*WORK REQUEST:*
Using the records below, output the stretch that opens with the line containing "Task: Select the Events calendar icon" and closes with the line containing "Task: Open the 横摇 calibration type dropdown", exactly and including both lines, with nothing more.

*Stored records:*
================

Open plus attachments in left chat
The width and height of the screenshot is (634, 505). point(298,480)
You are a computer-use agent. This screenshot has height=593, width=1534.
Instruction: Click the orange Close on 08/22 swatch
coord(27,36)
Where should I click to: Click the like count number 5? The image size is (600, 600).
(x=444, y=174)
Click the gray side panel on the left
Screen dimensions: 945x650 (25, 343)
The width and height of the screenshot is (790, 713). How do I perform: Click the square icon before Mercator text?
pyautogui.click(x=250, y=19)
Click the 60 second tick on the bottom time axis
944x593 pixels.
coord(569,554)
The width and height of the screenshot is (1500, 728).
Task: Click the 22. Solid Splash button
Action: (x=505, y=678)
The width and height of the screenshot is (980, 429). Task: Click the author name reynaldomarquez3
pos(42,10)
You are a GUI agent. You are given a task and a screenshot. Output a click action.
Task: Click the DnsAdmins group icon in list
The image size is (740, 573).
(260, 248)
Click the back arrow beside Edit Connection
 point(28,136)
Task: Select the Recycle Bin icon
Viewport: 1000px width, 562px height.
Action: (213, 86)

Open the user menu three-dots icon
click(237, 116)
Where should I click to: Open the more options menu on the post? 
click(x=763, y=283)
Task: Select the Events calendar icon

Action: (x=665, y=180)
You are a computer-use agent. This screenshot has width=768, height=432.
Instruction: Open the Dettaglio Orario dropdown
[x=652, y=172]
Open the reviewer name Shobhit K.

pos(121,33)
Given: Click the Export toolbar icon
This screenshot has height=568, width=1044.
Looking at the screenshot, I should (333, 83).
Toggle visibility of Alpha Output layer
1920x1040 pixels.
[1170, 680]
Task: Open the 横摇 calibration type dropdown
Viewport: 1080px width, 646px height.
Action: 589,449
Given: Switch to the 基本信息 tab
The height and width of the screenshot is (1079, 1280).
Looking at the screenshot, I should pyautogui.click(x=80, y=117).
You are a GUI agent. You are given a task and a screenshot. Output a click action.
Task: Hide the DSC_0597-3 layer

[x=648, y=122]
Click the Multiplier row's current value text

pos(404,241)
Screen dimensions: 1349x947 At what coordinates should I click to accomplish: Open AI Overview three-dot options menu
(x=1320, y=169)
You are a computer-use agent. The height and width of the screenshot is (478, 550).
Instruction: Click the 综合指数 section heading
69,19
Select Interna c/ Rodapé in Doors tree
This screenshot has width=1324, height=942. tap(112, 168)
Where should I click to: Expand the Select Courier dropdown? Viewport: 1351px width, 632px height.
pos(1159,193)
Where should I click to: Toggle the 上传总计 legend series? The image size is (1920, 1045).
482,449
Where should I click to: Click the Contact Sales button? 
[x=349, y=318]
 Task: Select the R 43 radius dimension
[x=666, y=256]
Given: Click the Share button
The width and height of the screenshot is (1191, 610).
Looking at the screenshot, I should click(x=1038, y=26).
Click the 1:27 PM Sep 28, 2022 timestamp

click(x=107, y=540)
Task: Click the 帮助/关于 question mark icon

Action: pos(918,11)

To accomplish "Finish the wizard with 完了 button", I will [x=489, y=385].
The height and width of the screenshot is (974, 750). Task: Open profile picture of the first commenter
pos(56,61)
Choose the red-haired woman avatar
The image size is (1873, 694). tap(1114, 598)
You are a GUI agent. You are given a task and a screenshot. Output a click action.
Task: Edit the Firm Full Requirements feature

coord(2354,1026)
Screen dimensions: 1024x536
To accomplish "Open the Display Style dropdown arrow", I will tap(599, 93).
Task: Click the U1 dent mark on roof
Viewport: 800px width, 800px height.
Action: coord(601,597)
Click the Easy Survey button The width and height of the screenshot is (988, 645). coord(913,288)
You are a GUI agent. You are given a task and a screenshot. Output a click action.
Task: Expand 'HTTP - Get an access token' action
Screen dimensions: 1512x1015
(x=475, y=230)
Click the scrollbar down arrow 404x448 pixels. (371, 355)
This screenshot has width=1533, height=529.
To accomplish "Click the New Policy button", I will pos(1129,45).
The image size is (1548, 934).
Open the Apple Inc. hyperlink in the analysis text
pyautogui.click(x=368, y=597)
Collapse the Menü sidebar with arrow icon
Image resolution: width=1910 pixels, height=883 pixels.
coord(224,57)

================

*SOLUTION TO THE EXERCISE:*
Task: Select the Events calendar icon

Action: (x=665, y=180)
You are a computer-use agent. This screenshot has width=768, height=432.
Instruction: Open the Dettaglio Orario dropdown
[x=652, y=172]
Open the reviewer name Shobhit K.

pos(121,33)
Given: Click the Export toolbar icon
This screenshot has height=568, width=1044.
Looking at the screenshot, I should (333, 83).
Toggle visibility of Alpha Output layer
1920x1040 pixels.
[1170, 680]
Task: Open the 横摇 calibration type dropdown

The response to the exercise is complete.